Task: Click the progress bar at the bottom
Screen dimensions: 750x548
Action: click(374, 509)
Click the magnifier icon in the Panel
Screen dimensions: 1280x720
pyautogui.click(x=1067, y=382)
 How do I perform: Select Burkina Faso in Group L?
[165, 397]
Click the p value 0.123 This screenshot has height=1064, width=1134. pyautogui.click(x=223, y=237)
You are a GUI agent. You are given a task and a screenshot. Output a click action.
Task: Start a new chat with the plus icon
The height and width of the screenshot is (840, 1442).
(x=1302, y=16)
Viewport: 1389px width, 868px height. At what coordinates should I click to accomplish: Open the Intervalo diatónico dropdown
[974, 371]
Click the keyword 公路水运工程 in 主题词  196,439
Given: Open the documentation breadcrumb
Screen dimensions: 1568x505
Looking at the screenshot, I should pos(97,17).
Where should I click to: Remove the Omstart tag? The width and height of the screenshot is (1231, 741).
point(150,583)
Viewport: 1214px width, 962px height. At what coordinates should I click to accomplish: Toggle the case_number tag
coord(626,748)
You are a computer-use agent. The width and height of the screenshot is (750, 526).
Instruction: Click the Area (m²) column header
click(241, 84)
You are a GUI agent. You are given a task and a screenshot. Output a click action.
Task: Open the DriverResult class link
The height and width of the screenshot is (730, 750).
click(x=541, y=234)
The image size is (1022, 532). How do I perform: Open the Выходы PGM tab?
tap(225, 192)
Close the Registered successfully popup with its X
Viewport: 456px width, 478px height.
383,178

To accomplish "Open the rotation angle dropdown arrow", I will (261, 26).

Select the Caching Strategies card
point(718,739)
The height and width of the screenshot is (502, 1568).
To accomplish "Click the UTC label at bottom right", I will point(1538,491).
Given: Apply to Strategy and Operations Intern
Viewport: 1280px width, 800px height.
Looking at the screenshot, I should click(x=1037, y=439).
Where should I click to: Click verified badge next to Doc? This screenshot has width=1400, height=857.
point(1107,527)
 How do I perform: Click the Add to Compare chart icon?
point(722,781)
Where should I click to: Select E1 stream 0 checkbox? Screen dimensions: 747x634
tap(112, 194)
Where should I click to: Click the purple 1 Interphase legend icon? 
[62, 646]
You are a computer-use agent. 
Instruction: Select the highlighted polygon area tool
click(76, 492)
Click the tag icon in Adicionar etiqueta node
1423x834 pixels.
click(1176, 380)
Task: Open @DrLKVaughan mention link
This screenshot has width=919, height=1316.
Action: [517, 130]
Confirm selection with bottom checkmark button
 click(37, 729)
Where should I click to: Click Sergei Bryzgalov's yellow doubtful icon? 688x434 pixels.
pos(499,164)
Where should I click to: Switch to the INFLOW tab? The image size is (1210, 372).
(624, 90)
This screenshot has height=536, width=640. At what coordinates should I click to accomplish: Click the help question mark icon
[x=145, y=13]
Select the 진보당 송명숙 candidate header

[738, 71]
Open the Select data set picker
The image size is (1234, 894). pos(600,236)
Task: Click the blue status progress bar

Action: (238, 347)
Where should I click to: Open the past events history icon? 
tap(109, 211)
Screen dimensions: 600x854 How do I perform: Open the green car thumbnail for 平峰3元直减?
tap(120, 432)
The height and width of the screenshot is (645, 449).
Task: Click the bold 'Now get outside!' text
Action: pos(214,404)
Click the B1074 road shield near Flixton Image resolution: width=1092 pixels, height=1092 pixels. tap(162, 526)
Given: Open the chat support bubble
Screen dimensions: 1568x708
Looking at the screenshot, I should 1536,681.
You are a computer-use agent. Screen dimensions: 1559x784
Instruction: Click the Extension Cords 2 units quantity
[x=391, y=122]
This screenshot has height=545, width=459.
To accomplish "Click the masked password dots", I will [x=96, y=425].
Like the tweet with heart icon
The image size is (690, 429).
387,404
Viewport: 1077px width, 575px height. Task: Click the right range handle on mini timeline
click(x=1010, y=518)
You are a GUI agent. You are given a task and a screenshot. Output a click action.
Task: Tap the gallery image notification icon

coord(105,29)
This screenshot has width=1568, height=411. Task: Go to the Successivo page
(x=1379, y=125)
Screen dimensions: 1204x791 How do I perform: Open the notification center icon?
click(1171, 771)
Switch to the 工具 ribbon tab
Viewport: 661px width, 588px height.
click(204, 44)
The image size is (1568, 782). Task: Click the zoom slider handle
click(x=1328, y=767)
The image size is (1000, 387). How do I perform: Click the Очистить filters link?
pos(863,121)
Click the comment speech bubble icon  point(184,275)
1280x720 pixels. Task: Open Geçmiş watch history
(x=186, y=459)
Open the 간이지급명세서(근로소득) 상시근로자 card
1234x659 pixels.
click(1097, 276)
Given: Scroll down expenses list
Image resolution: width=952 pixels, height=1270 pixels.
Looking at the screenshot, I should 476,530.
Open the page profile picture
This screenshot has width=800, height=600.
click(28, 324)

▶ REQUIRED WORK
Extract the full set of entries word for word.

▶ RESPONSE AREA
Task: Click the progress bar at the bottom
Screen dimensions: 750x548
Action: click(374, 509)
Click the magnifier icon in the Panel
Screen dimensions: 1280x720
pyautogui.click(x=1067, y=382)
 How do I perform: Select Burkina Faso in Group L?
[165, 397]
Click the p value 0.123 This screenshot has height=1064, width=1134. pyautogui.click(x=223, y=237)
You are a GUI agent. You are given a task and a screenshot. Output a click action.
Task: Start a new chat with the plus icon
The height and width of the screenshot is (840, 1442).
(x=1302, y=16)
Viewport: 1389px width, 868px height. At what coordinates should I click to accomplish: Open the Intervalo diatónico dropdown
[974, 371]
Click the keyword 公路水运工程 in 主题词  196,439
Given: Open the documentation breadcrumb
Screen dimensions: 1568x505
Looking at the screenshot, I should pos(97,17).
Where should I click to: Remove the Omstart tag? The width and height of the screenshot is (1231, 741).
point(150,583)
Viewport: 1214px width, 962px height. At what coordinates should I click to accomplish: Toggle the case_number tag
coord(626,748)
You are a computer-use agent. The width and height of the screenshot is (750, 526).
Instruction: Click the Area (m²) column header
click(241, 84)
You are a GUI agent. You are given a task and a screenshot. Output a click action.
Task: Open the DriverResult class link
The height and width of the screenshot is (730, 750).
click(x=541, y=234)
The image size is (1022, 532). How do I perform: Open the Выходы PGM tab?
tap(225, 192)
Close the Registered successfully popup with its X
Viewport: 456px width, 478px height.
383,178

To accomplish "Open the rotation angle dropdown arrow", I will (261, 26).

Select the Caching Strategies card
point(718,739)
The height and width of the screenshot is (502, 1568).
To accomplish "Click the UTC label at bottom right", I will point(1538,491).
Given: Apply to Strategy and Operations Intern
Viewport: 1280px width, 800px height.
Looking at the screenshot, I should click(x=1037, y=439).
Where should I click to: Click verified badge next to Doc? This screenshot has width=1400, height=857.
point(1107,527)
 How do I perform: Click the Add to Compare chart icon?
point(722,781)
Where should I click to: Select E1 stream 0 checkbox? Screen dimensions: 747x634
tap(112, 194)
Where should I click to: Click the purple 1 Interphase legend icon? 
[62, 646]
You are a computer-use agent. 
Instruction: Select the highlighted polygon area tool
click(76, 492)
Click the tag icon in Adicionar etiqueta node
1423x834 pixels.
click(1176, 380)
Task: Open @DrLKVaughan mention link
This screenshot has width=919, height=1316.
Action: [517, 130]
Confirm selection with bottom checkmark button
 click(37, 729)
Where should I click to: Click Sergei Bryzgalov's yellow doubtful icon? 688x434 pixels.
pos(499,164)
Where should I click to: Switch to the INFLOW tab? The image size is (1210, 372).
(624, 90)
This screenshot has height=536, width=640. At what coordinates should I click to accomplish: Click the help question mark icon
[x=145, y=13]
Select the 진보당 송명숙 candidate header

[738, 71]
Open the Select data set picker
The image size is (1234, 894). pos(600,236)
Task: Click the blue status progress bar

Action: (238, 347)
Where should I click to: Open the past events history icon? 
tap(109, 211)
Screen dimensions: 600x854 How do I perform: Open the green car thumbnail for 平峰3元直减?
tap(120, 432)
The height and width of the screenshot is (645, 449).
Task: Click the bold 'Now get outside!' text
Action: pos(214,404)
Click the B1074 road shield near Flixton Image resolution: width=1092 pixels, height=1092 pixels. tap(162, 526)
Given: Open the chat support bubble
Screen dimensions: 1568x708
Looking at the screenshot, I should 1536,681.
You are a computer-use agent. Screen dimensions: 1559x784
Instruction: Click the Extension Cords 2 units quantity
[x=391, y=122]
This screenshot has height=545, width=459.
To accomplish "Click the masked password dots", I will [x=96, y=425].
Like the tweet with heart icon
The image size is (690, 429).
387,404
Viewport: 1077px width, 575px height. Task: Click the right range handle on mini timeline
click(x=1010, y=518)
You are a GUI agent. You are given a task and a screenshot. Output a click action.
Task: Tap the gallery image notification icon

coord(105,29)
This screenshot has width=1568, height=411. Task: Go to the Successivo page
(x=1379, y=125)
Screen dimensions: 1204x791 How do I perform: Open the notification center icon?
click(1171, 771)
Switch to the 工具 ribbon tab
Viewport: 661px width, 588px height.
click(204, 44)
The image size is (1568, 782). Task: Click the zoom slider handle
click(x=1328, y=767)
The image size is (1000, 387). How do I perform: Click the Очистить filters link?
pos(863,121)
Click the comment speech bubble icon  point(184,275)
1280x720 pixels. Task: Open Geçmiş watch history
(x=186, y=459)
Open the 간이지급명세서(근로소득) 상시근로자 card
1234x659 pixels.
click(1097, 276)
Given: Scroll down expenses list
Image resolution: width=952 pixels, height=1270 pixels.
Looking at the screenshot, I should 476,530.
Open the page profile picture
This screenshot has width=800, height=600.
click(28, 324)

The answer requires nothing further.